Call recording under the General Data Protection Regulation (GDPR): A UK legal perspective
Organisations are increasingly looking to record calls for compliance, dispute-resolution, training and quality control reasons. In some sectors, such as financial services, there are specific legal requirements to do so.
The GDPR will apply because recording calls will generally result ‘personal data’ and, potentially, so-called ‘special categories’ of personal data being obtained.
In essence, organisations can record business calls that involve personal data if the legitimate business needs of the organisation which lie behind such recording outweigh any adverse impacts for the individuals in question.
Organisations can also record calls that involve personal data if that is necessary for compliance with a legal obligation.
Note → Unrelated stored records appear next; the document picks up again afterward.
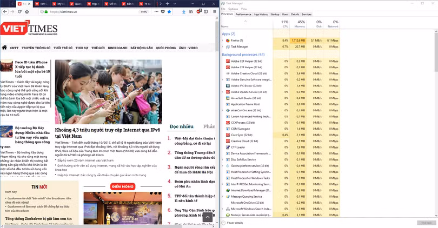Image resolution: width=438 pixels, height=228 pixels.
Task: Click the house icon in VietTimes navigation
Action: [x=4, y=48]
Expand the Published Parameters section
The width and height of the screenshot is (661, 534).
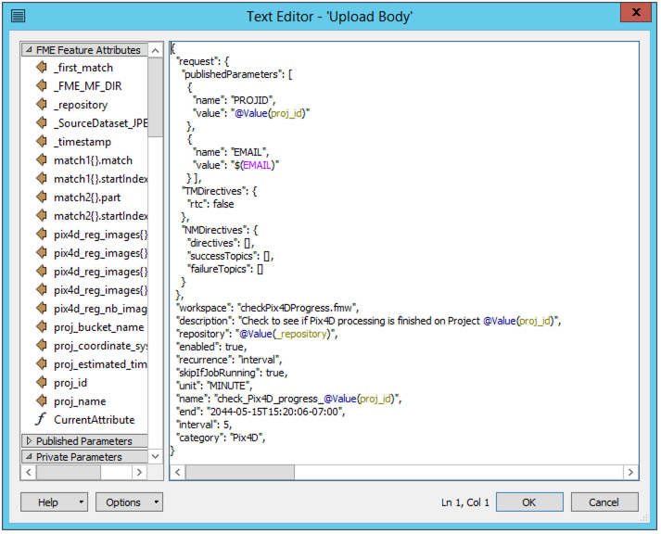(28, 441)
However, if there is a viable option for ensuring that only business calls are recorded, then an organisation that nevertheless adopts a blanket recording policy for the purposes of recording business calls under which personal calls are also inadvertently recorded may well be contravening the GDPR.
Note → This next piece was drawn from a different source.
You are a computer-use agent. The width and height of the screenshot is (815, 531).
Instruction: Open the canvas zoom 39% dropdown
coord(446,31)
Further, personal calls will be likely to involve special category personal data, and it will generally be very difficult for organisations to justify collecting such data under the GDPR (whether by obtaining explicit consent, or otherwise).
The GDPR’s ‘right to be forgotten’ will not operate to require the erasure of call recordings if the organisation in question is legally required to make and retain them.
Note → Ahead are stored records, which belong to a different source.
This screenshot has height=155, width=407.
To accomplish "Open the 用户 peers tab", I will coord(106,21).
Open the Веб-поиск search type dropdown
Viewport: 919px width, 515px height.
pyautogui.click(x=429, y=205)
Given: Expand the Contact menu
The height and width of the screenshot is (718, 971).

In all other cases, right to be forgotten requests are likely to cause resource and other difficulties for organisations that record calls, although those difficulties will be lessened if the organisation has taken steps to avoid recording personal calls.
Similarly, if an organisation records calls, then right of access requests under the GDPR should in general be somewhat easier to navigate if steps have been taken to avoid recording personal calls.